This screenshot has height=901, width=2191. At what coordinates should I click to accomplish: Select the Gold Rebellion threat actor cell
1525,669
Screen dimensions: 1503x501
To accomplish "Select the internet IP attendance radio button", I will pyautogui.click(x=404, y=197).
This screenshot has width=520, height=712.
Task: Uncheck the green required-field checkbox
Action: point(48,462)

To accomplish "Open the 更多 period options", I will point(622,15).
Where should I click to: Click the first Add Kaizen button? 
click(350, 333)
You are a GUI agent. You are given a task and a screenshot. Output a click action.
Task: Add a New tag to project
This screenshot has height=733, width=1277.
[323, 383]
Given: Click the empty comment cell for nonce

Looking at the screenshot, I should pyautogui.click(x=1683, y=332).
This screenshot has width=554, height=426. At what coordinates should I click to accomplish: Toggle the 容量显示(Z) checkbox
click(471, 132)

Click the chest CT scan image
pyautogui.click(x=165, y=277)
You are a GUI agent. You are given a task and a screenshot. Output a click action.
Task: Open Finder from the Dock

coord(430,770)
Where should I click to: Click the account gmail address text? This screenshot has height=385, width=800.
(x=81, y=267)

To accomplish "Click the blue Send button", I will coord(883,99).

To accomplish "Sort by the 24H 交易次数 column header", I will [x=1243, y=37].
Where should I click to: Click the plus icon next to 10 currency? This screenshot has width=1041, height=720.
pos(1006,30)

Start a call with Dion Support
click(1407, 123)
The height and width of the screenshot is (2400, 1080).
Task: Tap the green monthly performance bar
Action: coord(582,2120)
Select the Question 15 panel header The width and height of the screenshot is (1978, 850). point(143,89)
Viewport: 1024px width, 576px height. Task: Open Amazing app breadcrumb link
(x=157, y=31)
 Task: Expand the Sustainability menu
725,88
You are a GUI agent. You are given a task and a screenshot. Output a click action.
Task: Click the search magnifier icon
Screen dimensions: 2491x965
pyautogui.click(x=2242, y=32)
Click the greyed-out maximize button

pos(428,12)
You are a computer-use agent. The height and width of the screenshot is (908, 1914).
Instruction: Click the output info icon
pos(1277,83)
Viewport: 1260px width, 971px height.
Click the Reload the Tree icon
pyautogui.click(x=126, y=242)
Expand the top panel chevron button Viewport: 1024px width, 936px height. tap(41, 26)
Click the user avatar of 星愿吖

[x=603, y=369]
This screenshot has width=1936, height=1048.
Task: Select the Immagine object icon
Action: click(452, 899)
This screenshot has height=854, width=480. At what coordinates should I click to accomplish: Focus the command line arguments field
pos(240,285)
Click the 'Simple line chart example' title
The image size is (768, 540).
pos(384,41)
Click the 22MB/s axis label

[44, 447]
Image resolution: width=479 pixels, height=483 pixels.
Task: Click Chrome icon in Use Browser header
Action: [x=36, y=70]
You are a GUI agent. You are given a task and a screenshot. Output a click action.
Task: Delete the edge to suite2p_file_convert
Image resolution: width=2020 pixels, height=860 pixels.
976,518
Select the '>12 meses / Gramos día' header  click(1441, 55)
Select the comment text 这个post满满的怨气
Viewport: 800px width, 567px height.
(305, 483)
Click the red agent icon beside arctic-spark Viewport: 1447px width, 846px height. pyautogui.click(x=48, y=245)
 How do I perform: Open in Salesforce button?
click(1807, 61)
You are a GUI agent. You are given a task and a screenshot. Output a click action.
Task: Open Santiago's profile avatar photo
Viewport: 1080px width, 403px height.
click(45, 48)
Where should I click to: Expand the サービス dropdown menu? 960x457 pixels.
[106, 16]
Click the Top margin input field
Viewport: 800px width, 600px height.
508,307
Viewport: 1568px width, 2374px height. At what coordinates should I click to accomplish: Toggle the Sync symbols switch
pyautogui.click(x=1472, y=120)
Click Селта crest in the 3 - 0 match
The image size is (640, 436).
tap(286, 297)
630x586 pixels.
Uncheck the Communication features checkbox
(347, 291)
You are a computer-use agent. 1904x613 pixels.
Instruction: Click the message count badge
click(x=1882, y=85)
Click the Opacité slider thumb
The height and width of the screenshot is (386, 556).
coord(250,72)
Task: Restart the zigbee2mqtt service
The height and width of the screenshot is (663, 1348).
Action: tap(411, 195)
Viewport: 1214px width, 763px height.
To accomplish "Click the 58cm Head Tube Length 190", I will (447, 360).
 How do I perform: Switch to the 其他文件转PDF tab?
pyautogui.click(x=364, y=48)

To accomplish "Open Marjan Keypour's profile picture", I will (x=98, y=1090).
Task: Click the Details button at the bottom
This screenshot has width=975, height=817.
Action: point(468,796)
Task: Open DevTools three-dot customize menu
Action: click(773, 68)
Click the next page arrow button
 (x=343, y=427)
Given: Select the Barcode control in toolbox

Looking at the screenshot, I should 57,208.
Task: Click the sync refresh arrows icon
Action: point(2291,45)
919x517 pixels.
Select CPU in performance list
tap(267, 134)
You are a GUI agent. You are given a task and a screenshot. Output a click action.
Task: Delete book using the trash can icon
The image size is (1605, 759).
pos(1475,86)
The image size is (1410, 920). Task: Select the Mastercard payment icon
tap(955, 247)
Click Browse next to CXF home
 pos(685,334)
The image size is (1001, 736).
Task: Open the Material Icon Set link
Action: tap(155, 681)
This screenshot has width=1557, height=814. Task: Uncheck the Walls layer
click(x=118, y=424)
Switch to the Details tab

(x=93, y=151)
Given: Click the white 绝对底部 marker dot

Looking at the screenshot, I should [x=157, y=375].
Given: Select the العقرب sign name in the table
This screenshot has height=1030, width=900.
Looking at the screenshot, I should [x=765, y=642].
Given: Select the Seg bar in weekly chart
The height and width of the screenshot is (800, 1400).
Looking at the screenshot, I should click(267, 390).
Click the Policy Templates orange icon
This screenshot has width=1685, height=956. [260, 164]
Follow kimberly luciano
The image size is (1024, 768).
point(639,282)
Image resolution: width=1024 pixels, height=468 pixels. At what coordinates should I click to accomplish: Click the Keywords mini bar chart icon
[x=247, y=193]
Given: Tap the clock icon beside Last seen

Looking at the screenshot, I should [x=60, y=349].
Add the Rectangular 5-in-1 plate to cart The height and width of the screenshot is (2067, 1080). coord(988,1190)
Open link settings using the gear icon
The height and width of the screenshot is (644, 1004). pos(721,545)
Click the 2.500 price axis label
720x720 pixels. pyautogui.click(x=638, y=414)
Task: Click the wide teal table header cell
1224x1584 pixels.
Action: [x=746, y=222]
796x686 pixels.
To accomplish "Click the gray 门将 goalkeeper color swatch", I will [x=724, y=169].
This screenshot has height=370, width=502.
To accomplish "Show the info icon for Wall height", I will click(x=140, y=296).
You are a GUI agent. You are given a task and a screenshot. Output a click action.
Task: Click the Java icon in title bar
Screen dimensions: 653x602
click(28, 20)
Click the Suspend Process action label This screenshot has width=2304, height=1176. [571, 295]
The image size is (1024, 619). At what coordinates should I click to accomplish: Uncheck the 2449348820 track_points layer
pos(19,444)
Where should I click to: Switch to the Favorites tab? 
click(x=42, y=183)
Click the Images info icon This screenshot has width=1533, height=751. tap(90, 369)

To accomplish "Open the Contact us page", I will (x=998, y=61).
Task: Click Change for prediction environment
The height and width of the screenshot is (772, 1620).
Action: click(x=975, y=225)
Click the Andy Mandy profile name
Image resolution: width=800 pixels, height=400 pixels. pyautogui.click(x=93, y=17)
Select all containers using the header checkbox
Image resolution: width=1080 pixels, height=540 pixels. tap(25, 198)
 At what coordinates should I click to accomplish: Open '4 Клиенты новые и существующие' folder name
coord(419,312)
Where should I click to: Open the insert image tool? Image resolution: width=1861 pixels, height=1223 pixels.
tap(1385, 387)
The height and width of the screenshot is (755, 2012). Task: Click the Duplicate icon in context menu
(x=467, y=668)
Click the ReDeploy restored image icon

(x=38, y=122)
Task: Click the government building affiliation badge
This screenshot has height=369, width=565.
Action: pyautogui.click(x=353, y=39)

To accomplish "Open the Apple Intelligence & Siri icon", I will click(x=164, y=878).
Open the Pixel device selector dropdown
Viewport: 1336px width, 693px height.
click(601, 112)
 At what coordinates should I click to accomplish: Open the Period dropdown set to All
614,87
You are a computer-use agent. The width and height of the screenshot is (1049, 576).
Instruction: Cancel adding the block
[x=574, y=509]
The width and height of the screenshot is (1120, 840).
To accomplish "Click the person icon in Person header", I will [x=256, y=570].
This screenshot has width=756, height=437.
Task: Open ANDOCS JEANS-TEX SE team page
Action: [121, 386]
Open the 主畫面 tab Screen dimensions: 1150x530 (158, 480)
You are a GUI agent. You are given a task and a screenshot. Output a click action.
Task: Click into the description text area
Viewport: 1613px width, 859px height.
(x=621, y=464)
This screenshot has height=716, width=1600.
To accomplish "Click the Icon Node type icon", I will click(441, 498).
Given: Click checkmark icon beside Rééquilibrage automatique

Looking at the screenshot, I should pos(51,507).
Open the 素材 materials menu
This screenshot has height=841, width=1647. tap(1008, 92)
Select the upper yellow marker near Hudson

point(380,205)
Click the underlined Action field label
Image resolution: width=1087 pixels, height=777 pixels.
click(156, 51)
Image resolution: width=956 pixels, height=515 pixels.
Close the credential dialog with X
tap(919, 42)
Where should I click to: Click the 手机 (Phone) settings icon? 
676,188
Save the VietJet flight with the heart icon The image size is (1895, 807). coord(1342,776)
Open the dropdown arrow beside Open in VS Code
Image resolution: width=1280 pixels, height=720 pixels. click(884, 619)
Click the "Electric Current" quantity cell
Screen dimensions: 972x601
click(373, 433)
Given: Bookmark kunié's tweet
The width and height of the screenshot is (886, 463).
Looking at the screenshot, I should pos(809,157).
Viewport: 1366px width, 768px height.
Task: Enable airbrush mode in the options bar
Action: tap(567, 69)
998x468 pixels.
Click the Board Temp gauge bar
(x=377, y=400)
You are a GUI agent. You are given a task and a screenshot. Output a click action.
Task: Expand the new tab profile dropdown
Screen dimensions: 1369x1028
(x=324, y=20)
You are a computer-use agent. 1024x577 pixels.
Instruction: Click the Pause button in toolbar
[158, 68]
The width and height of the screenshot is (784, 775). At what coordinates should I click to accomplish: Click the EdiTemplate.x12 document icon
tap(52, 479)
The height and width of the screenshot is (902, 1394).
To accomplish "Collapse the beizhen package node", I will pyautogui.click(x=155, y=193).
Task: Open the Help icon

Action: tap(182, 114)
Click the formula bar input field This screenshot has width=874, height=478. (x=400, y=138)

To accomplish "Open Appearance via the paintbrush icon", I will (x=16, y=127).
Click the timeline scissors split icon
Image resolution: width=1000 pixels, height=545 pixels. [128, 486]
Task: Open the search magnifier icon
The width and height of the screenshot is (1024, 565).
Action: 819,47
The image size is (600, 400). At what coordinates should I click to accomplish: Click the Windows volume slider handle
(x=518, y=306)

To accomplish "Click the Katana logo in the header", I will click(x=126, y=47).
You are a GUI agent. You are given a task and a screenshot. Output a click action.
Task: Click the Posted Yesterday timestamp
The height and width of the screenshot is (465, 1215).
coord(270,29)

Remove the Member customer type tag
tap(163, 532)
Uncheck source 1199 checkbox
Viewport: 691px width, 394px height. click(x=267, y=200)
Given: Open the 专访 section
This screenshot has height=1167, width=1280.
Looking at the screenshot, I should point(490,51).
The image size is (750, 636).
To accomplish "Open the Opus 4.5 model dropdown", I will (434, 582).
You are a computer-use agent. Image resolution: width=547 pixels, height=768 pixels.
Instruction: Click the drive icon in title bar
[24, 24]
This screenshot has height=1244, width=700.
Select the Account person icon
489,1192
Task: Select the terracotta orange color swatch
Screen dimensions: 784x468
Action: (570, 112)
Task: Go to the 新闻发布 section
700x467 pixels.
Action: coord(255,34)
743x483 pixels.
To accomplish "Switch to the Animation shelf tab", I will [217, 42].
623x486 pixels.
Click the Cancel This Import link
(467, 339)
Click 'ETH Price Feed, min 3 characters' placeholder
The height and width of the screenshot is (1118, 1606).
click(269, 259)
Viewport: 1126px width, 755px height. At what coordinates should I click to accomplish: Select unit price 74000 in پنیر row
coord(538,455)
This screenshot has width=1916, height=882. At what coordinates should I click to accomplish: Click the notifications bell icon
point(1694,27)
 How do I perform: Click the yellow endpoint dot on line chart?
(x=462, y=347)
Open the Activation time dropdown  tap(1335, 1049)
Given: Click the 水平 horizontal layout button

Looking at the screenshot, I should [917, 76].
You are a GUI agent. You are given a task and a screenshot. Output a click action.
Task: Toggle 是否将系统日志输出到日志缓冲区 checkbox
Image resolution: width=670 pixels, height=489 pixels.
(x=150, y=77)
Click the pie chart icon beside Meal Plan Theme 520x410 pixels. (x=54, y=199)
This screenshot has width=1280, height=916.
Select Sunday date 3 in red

-=-=-

Exercise: Output exactly one stretch of the listing: from the line containing "This screenshot has height=716, width=1600." through the line containing "Save the VietJet", both end lines included.

Finished exercise:
This screenshot has height=716, width=1600.
To accomplish "Click the Icon Node type icon", I will click(441, 498).
Given: Click checkmark icon beside Rééquilibrage automatique

Looking at the screenshot, I should pos(51,507).
Open the 素材 materials menu
This screenshot has height=841, width=1647. tap(1008, 92)
Select the upper yellow marker near Hudson

point(380,205)
Click the underlined Action field label
Image resolution: width=1087 pixels, height=777 pixels.
click(156, 51)
Image resolution: width=956 pixels, height=515 pixels.
Close the credential dialog with X
tap(919, 42)
Where should I click to: Click the 手机 (Phone) settings icon? 
676,188
Save the VietJet flight with the heart icon The image size is (1895, 807). coord(1342,776)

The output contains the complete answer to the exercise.